Tcl Source Code

View Ticket
Login
Ticket UUID: 2998307
Title: Can't display UTF when charset is not passed by the server
Type: Bug Version: None
Submitter: samaelszafran Created on: 2010-05-07 19:14:15
Subsystem: 29. http Package Assigned To: patthoyts
Priority: 5 Medium Severity: Minor
Status: Closed Last Modified: 2022-09-10 12:18:45
Resolution: Fixed Closed By: kjnash
    Closed on: 2022-09-10 12:18:45
Description:
$ tclsh
% pa re http
2.7.5
% namespace children
::http ::oo ::tcl
% http::config
-accept */* -proxyfilter http::ProxyRequired -proxyhost {} -proxyport {} -urlencoding utf-8 -useragent {Tcl http client package 2.7.5}
% namespace children
::http ::oo ::tcl
% set http::defaultCharset utf-8
utf-8
% set token [http::geturl http://bash.org.pl/rss]
::http::1
% upvar 0 $token state
% set state(charset)
utf-8

This url is a simple RSS feed using the utf-8 charset, but not passing it in the Content-Type header.
It tells me that it actually is UTF, but it isn't. After that I try to display it using http::data, but it dispalys incorrectly - in this case, polish UTF chars look like they're readen like ISO.
User Comments: kjnash added on 2022-09-10 12:08:55:
Fixed in commit [d150b47456], branch http-bugfixes-2022H2.

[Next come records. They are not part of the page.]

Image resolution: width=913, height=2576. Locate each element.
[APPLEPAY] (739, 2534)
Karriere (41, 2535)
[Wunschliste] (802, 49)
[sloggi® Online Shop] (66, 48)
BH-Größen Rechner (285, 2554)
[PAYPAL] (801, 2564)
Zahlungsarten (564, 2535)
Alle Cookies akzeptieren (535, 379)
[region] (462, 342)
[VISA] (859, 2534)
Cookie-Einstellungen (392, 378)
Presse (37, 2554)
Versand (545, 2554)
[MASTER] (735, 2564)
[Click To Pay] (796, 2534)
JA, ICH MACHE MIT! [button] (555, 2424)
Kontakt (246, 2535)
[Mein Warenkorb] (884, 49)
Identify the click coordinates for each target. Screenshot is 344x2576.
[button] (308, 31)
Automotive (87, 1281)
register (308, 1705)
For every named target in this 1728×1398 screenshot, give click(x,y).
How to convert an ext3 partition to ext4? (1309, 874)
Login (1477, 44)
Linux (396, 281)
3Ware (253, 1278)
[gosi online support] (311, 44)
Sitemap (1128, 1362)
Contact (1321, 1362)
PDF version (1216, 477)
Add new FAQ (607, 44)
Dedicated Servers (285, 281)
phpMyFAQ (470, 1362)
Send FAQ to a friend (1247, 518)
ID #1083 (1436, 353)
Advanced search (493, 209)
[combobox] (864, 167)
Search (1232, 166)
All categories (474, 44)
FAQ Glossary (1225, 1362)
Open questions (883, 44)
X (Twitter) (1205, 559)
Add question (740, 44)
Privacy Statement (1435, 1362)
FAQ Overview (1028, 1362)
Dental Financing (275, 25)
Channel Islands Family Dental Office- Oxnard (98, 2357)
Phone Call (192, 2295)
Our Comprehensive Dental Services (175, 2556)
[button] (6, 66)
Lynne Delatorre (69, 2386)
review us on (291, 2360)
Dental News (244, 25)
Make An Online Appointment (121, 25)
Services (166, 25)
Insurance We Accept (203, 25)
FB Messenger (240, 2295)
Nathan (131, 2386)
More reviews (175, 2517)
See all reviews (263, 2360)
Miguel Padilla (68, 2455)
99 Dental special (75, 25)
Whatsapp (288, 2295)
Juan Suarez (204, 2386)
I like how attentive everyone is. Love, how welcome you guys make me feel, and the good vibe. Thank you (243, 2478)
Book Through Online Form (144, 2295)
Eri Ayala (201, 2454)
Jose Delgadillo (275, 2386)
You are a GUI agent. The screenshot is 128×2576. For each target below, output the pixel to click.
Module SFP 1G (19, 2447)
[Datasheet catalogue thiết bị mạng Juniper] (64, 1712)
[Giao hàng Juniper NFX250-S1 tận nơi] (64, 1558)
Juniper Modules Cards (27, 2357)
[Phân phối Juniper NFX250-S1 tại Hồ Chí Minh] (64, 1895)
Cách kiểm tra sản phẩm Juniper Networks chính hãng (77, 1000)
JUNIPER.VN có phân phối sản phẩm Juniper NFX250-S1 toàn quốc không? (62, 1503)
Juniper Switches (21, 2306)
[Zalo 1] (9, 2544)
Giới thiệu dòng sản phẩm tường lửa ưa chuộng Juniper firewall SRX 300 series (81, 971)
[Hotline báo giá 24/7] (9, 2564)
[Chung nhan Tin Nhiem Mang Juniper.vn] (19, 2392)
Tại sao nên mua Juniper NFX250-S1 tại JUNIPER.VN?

New http::geturl option -guesstype allows detection of XML files and their encoding when the server supplies no content-type.  By default this option is off.

dkf added on 2014-01-05 16:14:22:

If they're read like ISO8859-1 but you know they're “really” UTF-8, encoding convertfrom utf-8 will do the conversion.


anonymous added on 2014-01-03 14:59:06:
Still seems to apply in the current version

Most importantly, http seems to completely ignore -binary true for charset mangling. I always get mangled UTF-8 out of TclHTTP, while the same file downloads correctly using TclCurl and wget from the command line. Please fix.

samaelszafran added on 2010-05-08 02:18:24:
I just forgot to mention - I've got TCLLib compiled from FreeBSD 7.2-STABLE Ports.